• Task item: What lines in the records below include the word "agent"? Return each one.

• The data:
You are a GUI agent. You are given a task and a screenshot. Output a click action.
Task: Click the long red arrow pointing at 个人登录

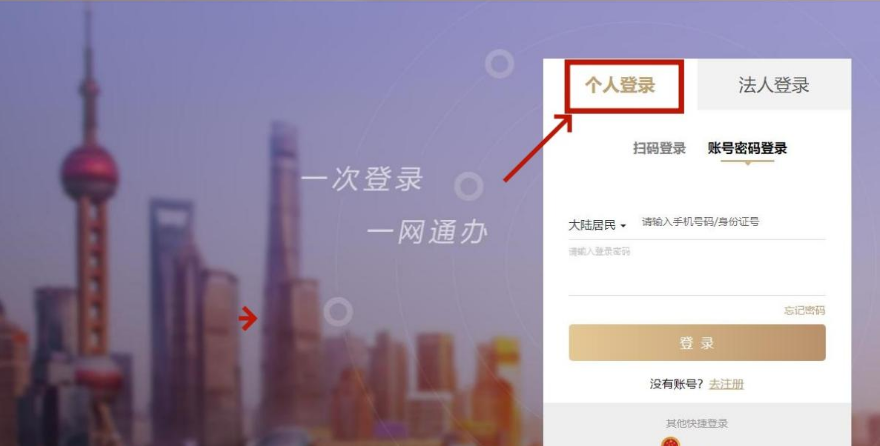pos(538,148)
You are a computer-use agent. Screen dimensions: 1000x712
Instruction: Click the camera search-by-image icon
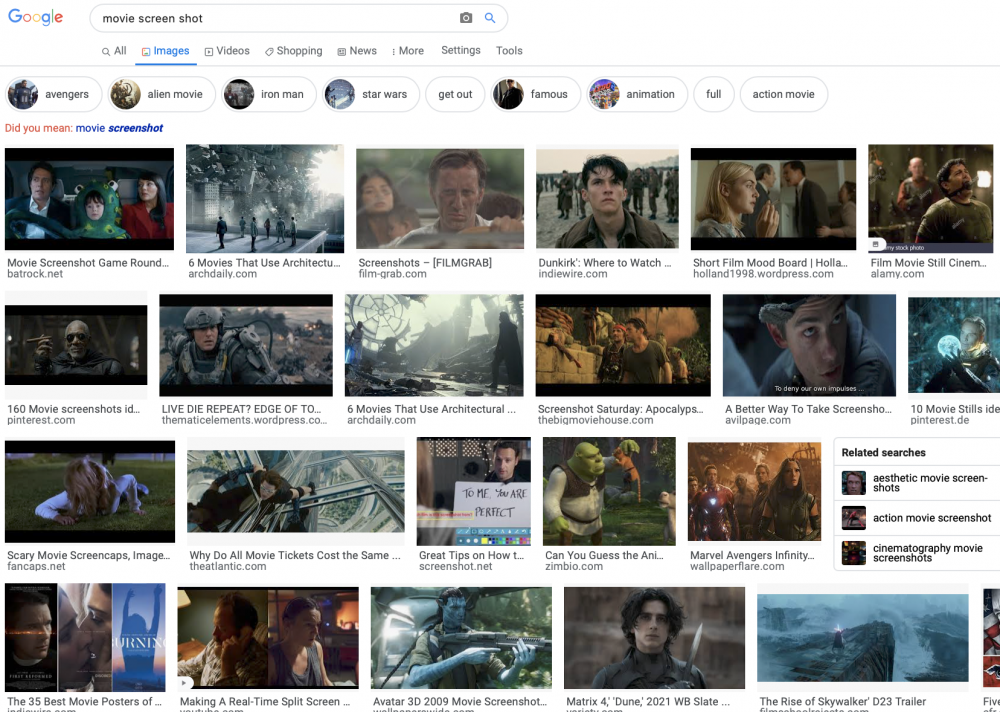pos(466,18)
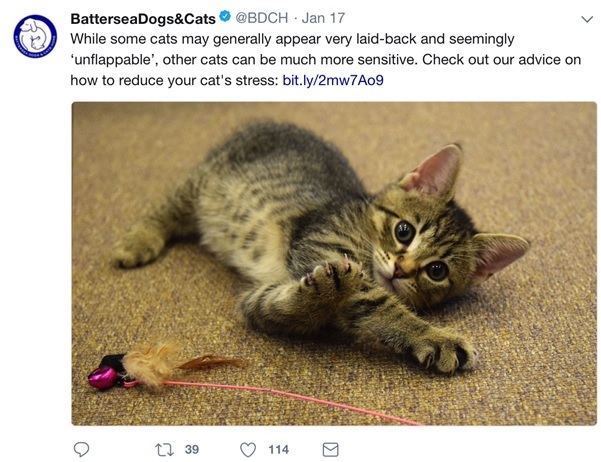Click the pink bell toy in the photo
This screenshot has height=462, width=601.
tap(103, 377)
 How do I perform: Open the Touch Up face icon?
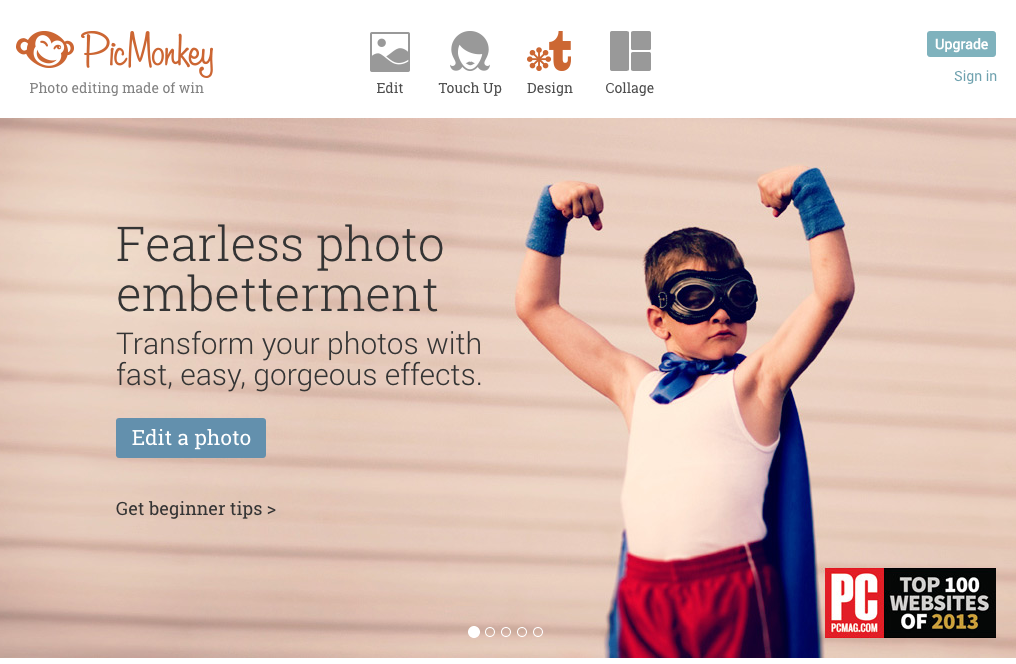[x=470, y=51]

* * *

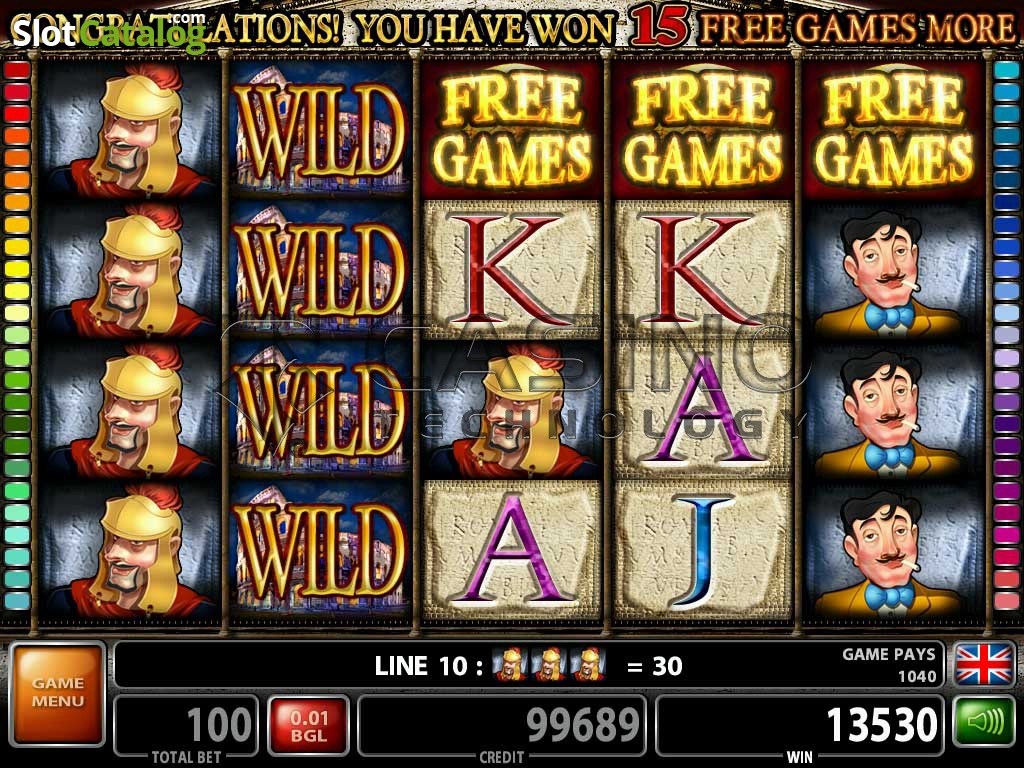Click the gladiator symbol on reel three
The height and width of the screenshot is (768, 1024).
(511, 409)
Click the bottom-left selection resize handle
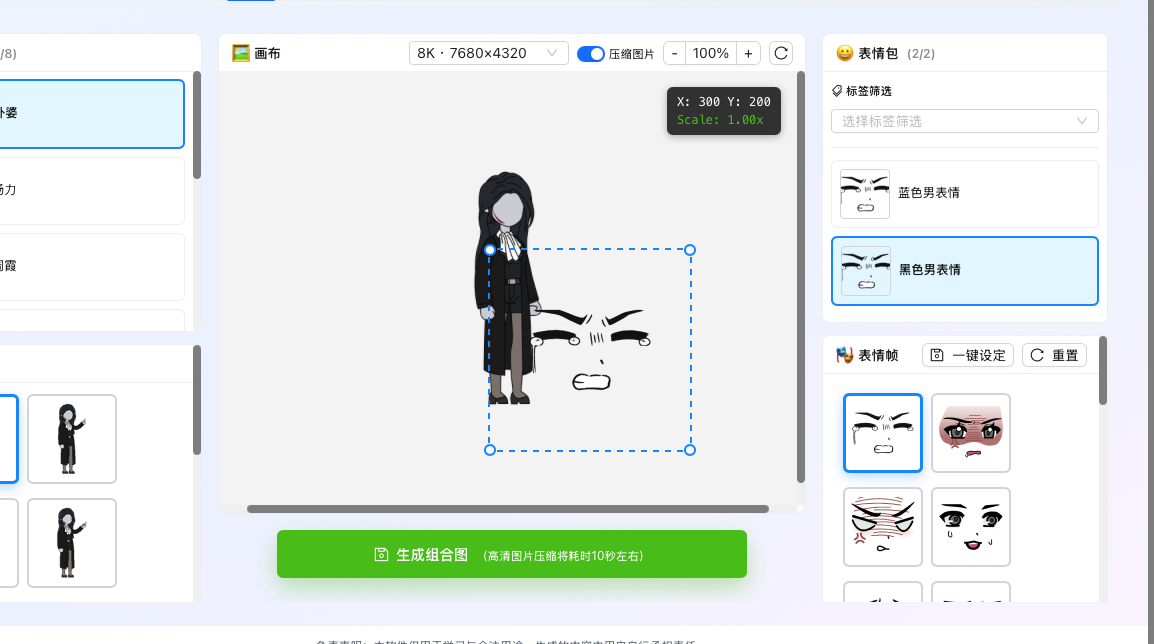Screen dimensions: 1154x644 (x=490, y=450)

• Solution for this exercise:
You are a GUI agent. You are given a task and a screenshot. Output a click action.
You are a computer-use agent. Screen dimensions: 1000x712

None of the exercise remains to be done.